Provided text:
◆ ◆ ◆ ◆ ◆

Richard Wilde is chair emeritus after a 50-year career at the School of Visual Arts. He was the founder and chair of the BFA Design department and chair of the BFA Advertising department. He has won hundreds of professional awards, including being a laureate of the Art Directors Club Hall of Fame and a laureate of the One Club Hall of Fame. Richard has written several books on design education, documenting the work done in his legendary visual literacy class, in addition to publishing more than 30 books. The most recent publication about Richard is Honoring the Legacy of the Wilde Years by Graphis. Richard’s proudest achievement is that during the 10 years prior to his retirement, his students won more major awards than all other art schools in the US combined.
(Being asked to participate in this article, I must point out that I was chair of the BFA Advertising and BFA Design departments at the School of Visual Arts for 50 years, and my comments pertain to those times. I retired in 2019 before the pandemic began. I was so happy to learn that in 2020, SVA maintained its illustrative history of award dominance, and won School of the Year for the 7th year in a row.)
What was the process for selecting a student for your class? Were there certain qualifications? Concerning my visual literacy course, which I taught for decades, this class was a sophomore requirement for one term. Being that there were up to 300 sophomore students, 150 students were able to enroll each term. As the chair of the department, this allowed me to not only teach every student in the department but to also assess their work every week. I reviewed their work with a written critique but also showed the very best solutions to set a standard of excellence for the department. The class functioned as a foundational course for students who would eventually major in one of the six department disciplines: graphic design, advertising, motion graphics, interaction design, dimensional design, and interdisciplinary design.
What was a typical first assignment? One such project was called the Zen Project, which focused on discovering one’s inner self, being present where ideas arise, and developing a more intuitive and insightful process that enhances one’s capabilities at problem-solving. This assignment had 12 gridded areas within which students created images without predetermined ideas. This was an assignment of pure experimentation where students could bypass habitual thought and begin playing with imagery with the freedom of a child and allow oneself to enter a way of working in an unpremeditated way where unexpected imagery emerges. On a broader scale, this assignment allowed one to develop trust in one’s instincts and create a dialogue between emerging imagery as each new form was introduced.

◆ ◆ ◆ ◆ ◆

Tasks to complete:
[1] Answer these questions using the text on Richard Wilde's teaching career:
(a) How many years did Wilde spend at the School of Visual Arts?
(b) How many students could enroll in the visual literacy course each term?
(c) How many gridded areas did the Zen Project contain?
[2] Extend the text on Richard Wilde's teaching career beyond its final sentence.
The entries come from a separate source.

Extracted entries:

◆ ◆ ◆ ◆ ◆

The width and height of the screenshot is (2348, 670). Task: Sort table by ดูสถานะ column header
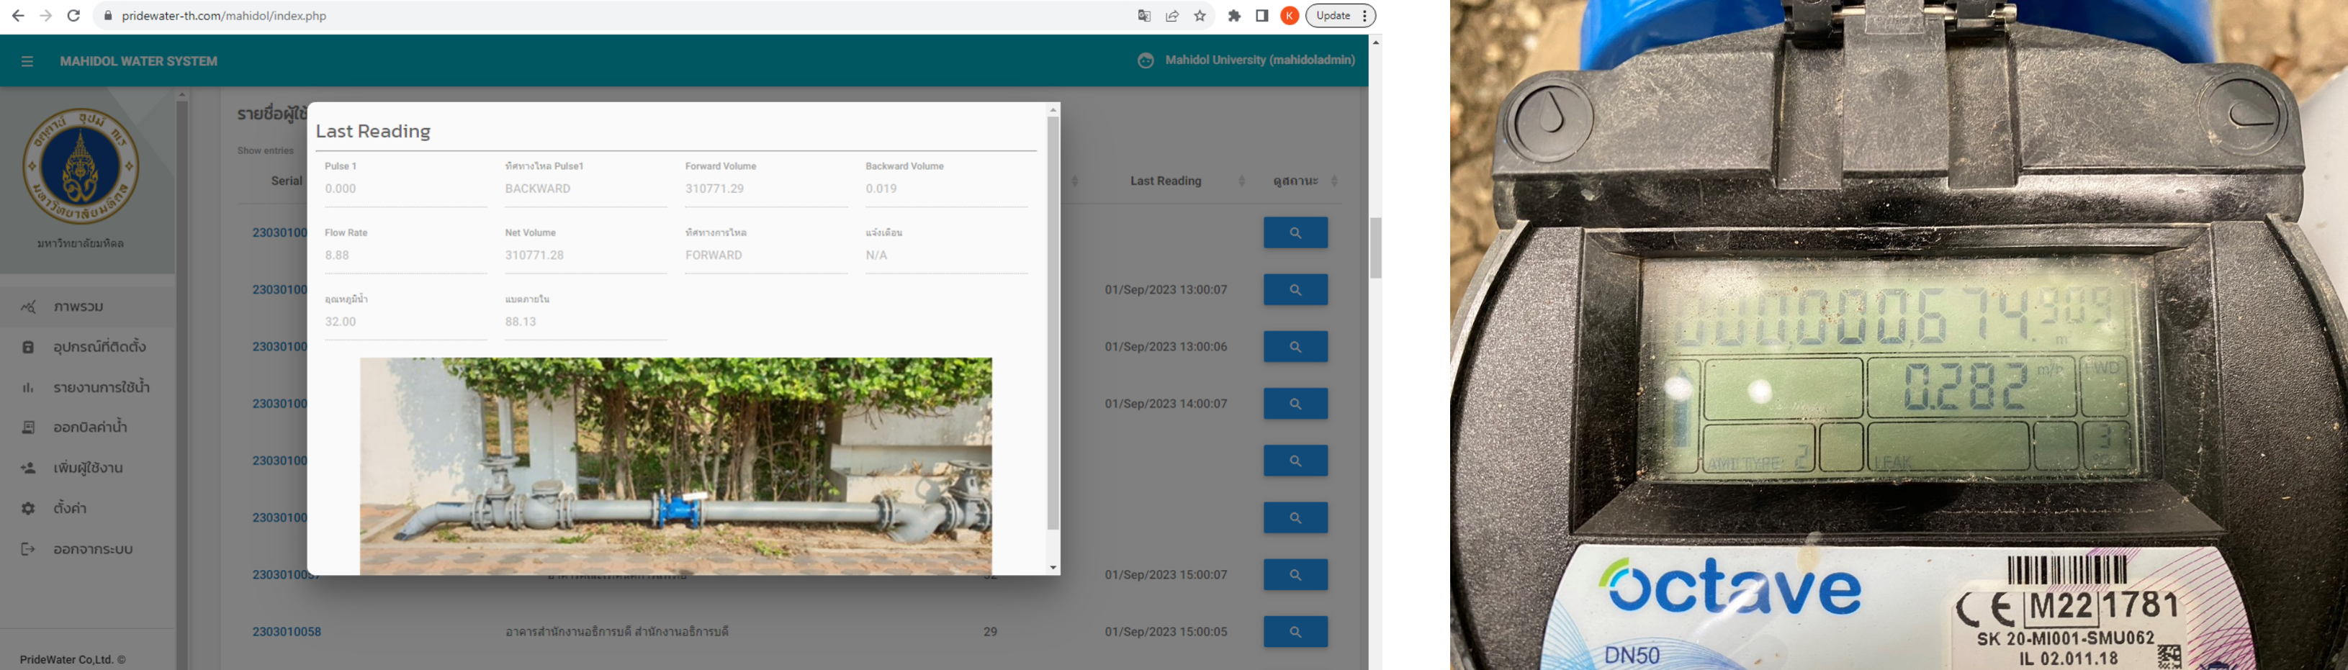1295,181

◆ ◆ ◆ ◆ ◆

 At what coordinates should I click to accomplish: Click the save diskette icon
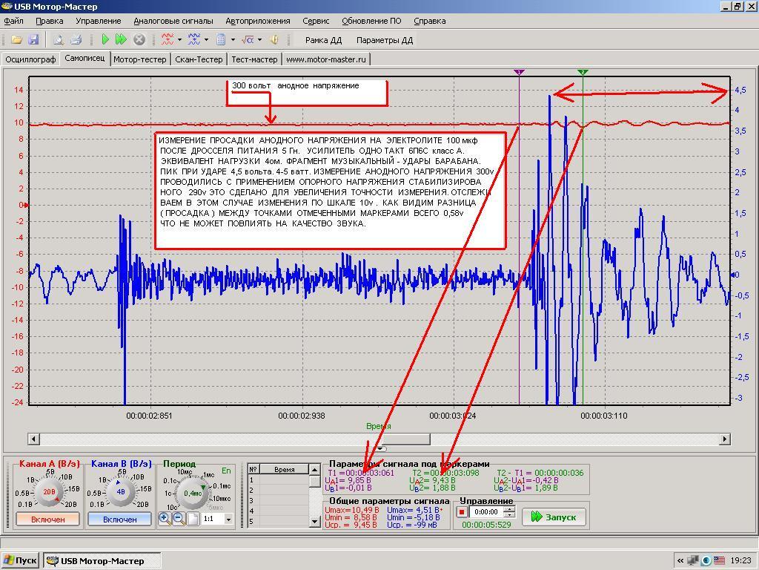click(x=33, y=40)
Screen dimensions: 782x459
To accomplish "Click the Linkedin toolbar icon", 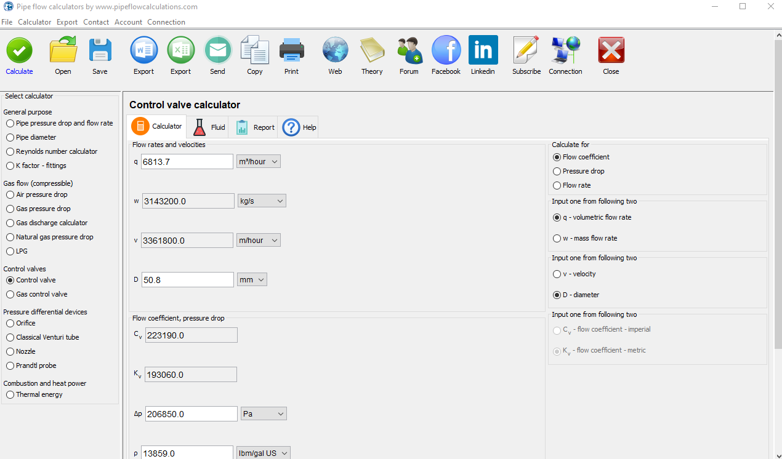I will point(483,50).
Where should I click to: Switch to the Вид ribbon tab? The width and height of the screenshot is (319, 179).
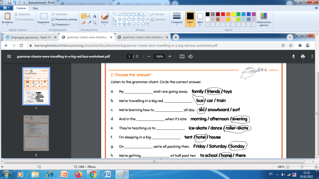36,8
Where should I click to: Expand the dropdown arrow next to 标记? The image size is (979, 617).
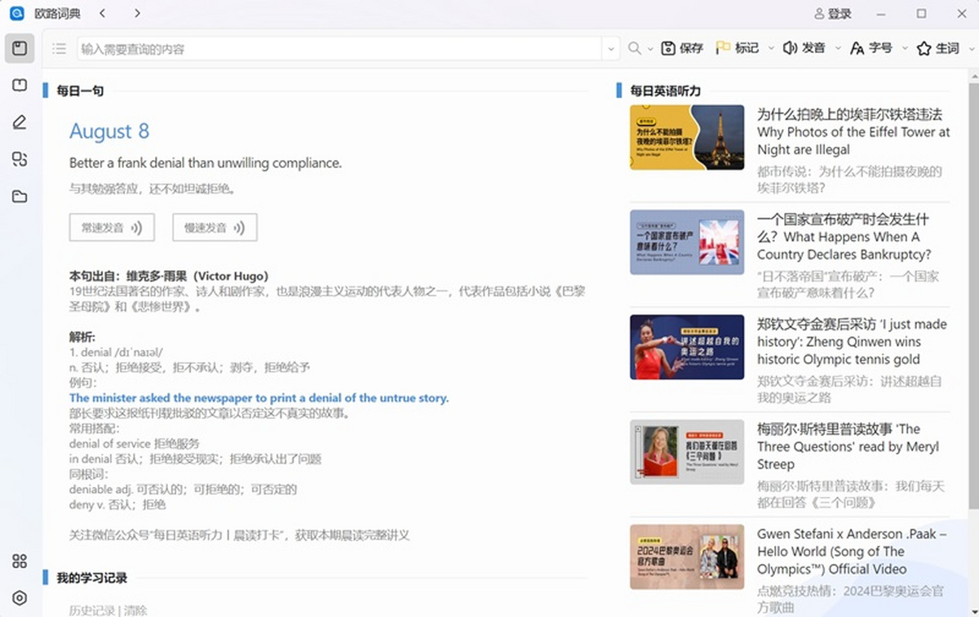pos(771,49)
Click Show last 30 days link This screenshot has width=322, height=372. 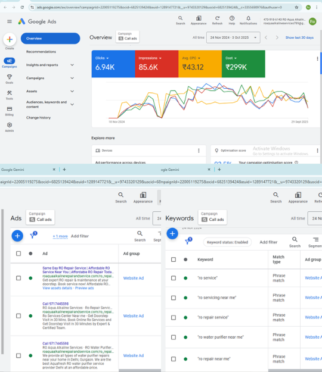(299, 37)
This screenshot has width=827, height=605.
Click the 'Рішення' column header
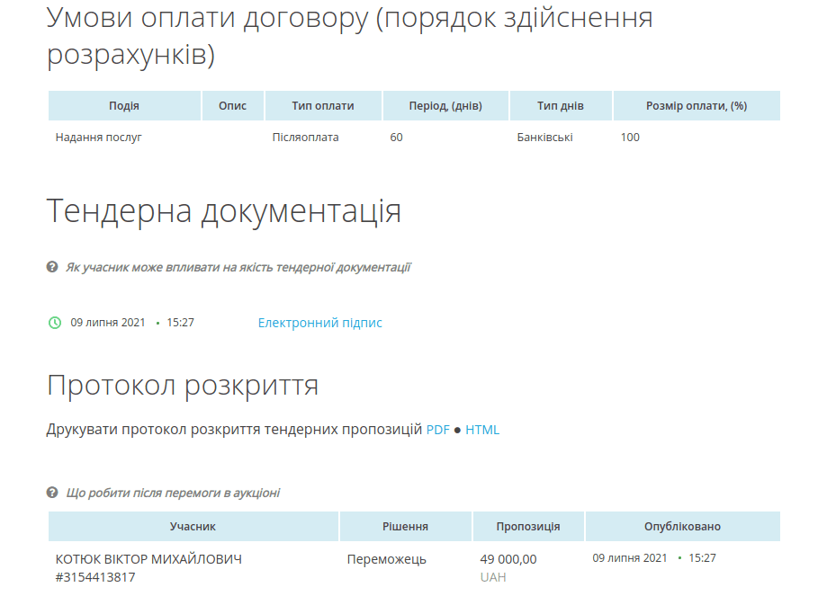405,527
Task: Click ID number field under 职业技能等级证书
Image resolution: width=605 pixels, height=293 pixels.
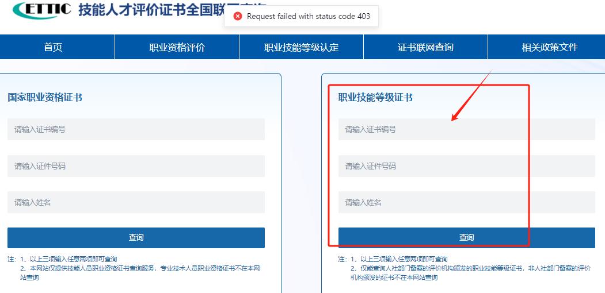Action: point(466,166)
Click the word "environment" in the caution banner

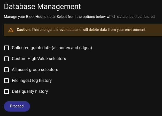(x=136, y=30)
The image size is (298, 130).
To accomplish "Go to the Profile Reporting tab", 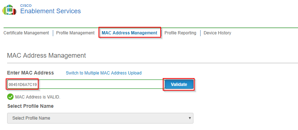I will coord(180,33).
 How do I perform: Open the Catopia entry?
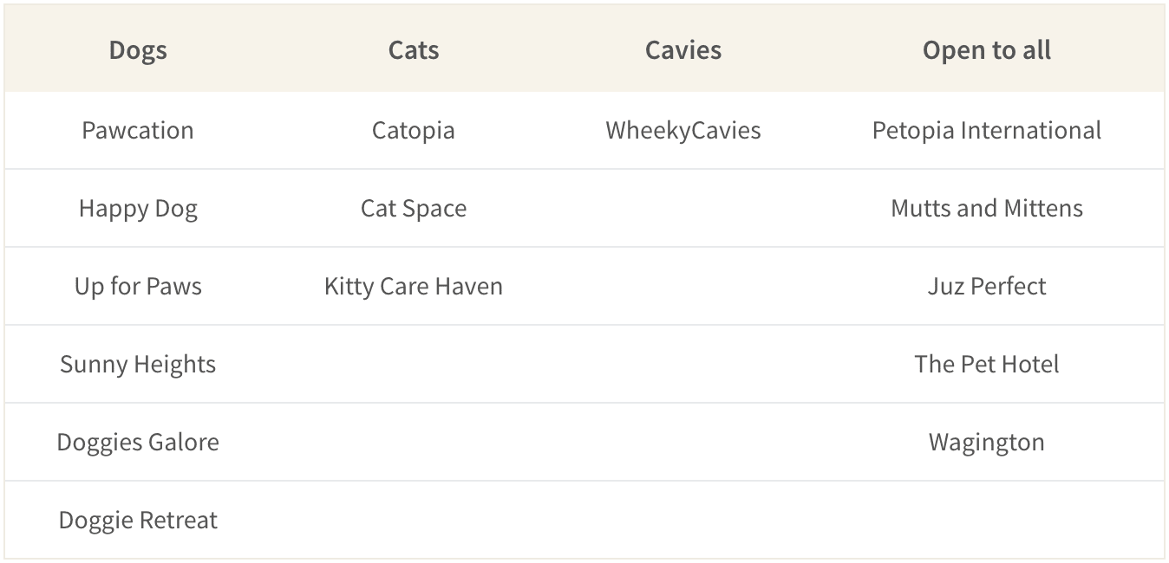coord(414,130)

◆ ◆ ◆ ◆ ◆

Answers by item number:
[1]
(a) 50 years
(b) 150 students
(c) 12

[2]
How did you develop and raise your students’ visual and verbal standards? My focus was on heightening the image-making ability of each student to create original work. The advertising courses are the ones that focus on verbal as well as image-making skills, and these courses were required for most of the students in the department. In my visual literacy course, each week, the students were confronted by assignments that, at first, seemed unsolvable because they put students into the realm of the unknown. The struggle was what was needed in the form of questioning and pondering, and with sensitivity to what might present itself. The enemy is the baggage that we all carry in the form of preconceived ideas, which always leads to clichés and trite solutions. It was this very baggage, this learned robotic approach to making art, that this class tried to eradicate. Once students could grapple with these formal problems, this early success empowered students to take on more conceptually driven projects. What was carefully dealt with in each project was the balance between form (image-making) and content (conceptual thinking) that needed to be reconciled. Even if the students’ work fell short of the standard, and most projects required between 10 and 20 solutions, the rigor that was manifested also helped set the stage for greater experimentation and play.